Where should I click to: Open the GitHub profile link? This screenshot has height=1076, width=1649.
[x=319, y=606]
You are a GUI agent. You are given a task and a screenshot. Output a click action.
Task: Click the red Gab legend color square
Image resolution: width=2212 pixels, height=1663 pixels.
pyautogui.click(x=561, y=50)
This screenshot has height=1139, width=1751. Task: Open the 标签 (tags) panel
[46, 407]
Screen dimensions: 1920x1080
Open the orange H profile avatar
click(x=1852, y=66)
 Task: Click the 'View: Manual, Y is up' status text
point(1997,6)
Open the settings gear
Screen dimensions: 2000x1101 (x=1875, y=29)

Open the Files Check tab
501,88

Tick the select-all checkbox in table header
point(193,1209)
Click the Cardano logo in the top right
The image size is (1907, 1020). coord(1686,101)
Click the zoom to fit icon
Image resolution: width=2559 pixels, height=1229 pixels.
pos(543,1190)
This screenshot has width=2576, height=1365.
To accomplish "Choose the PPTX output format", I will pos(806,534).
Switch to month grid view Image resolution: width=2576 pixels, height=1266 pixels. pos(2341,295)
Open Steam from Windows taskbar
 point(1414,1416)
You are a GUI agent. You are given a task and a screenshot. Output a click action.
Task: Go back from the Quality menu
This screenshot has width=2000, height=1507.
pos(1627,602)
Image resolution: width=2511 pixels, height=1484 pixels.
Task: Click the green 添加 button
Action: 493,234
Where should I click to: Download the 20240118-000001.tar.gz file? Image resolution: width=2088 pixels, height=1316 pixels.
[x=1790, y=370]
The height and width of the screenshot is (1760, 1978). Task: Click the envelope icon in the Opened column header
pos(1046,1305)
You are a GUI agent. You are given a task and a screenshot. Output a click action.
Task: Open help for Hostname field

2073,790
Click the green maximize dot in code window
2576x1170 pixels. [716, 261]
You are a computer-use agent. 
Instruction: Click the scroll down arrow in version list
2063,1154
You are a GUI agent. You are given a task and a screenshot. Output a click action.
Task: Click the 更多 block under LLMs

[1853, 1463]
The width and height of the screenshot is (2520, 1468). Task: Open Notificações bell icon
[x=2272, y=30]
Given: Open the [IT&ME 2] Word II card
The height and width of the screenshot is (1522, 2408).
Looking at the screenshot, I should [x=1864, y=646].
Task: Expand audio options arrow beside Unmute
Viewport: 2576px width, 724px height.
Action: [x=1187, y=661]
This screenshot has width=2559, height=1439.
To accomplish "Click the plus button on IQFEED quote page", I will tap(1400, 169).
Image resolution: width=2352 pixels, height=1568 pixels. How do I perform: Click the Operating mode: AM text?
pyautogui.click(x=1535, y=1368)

◆ Your task
Restate the material word for word so that no line differs from the original.

◆ Solution for this exercise
Where should I click to: Open the GitHub profile link? This screenshot has height=1076, width=1649.
[x=319, y=606]
You are a GUI agent. You are given a task and a screenshot. Output a click action.
Task: Click the red Gab legend color square
Image resolution: width=2212 pixels, height=1663 pixels.
pyautogui.click(x=561, y=50)
This screenshot has height=1139, width=1751. Task: Open the 标签 (tags) panel
[46, 407]
Screen dimensions: 1920x1080
Open the orange H profile avatar
click(x=1852, y=66)
 Task: Click the 'View: Manual, Y is up' status text
point(1997,6)
Open the settings gear
Screen dimensions: 2000x1101 (x=1875, y=29)

Open the Files Check tab
501,88

Tick the select-all checkbox in table header
point(193,1209)
Click the Cardano logo in the top right
The image size is (1907, 1020). coord(1686,101)
Click the zoom to fit icon
Image resolution: width=2559 pixels, height=1229 pixels.
pos(543,1190)
This screenshot has width=2576, height=1365.
To accomplish "Choose the PPTX output format", I will pos(806,534).
Switch to month grid view Image resolution: width=2576 pixels, height=1266 pixels. pos(2341,295)
Open Steam from Windows taskbar
 point(1414,1416)
You are a GUI agent. You are given a task and a screenshot. Output a click action.
Task: Go back from the Quality menu
This screenshot has width=2000, height=1507.
pos(1627,602)
Image resolution: width=2511 pixels, height=1484 pixels.
Task: Click the green 添加 button
Action: 493,234
Where should I click to: Download the 20240118-000001.tar.gz file? Image resolution: width=2088 pixels, height=1316 pixels.
[x=1790, y=370]
The height and width of the screenshot is (1760, 1978). Task: Click the envelope icon in the Opened column header
pos(1046,1305)
You are a GUI agent. You are given a task and a screenshot. Output a click action.
Task: Open help for Hostname field

2073,790
Click the green maximize dot in code window
2576x1170 pixels. [716, 261]
You are a computer-use agent. 
Instruction: Click the scroll down arrow in version list
2063,1154
You are a GUI agent. You are given a task and a screenshot. Output a click action.
Task: Click the 更多 block under LLMs

[1853, 1463]
The width and height of the screenshot is (2520, 1468). Task: Open Notificações bell icon
[x=2272, y=30]
Given: Open the [IT&ME 2] Word II card
The height and width of the screenshot is (1522, 2408).
Looking at the screenshot, I should [x=1864, y=646].
Task: Expand audio options arrow beside Unmute
Viewport: 2576px width, 724px height.
Action: [x=1187, y=661]
This screenshot has width=2559, height=1439.
To accomplish "Click the plus button on IQFEED quote page", I will tap(1400, 169).
Image resolution: width=2352 pixels, height=1568 pixels. How do I perform: Click the Operating mode: AM text?
pyautogui.click(x=1535, y=1368)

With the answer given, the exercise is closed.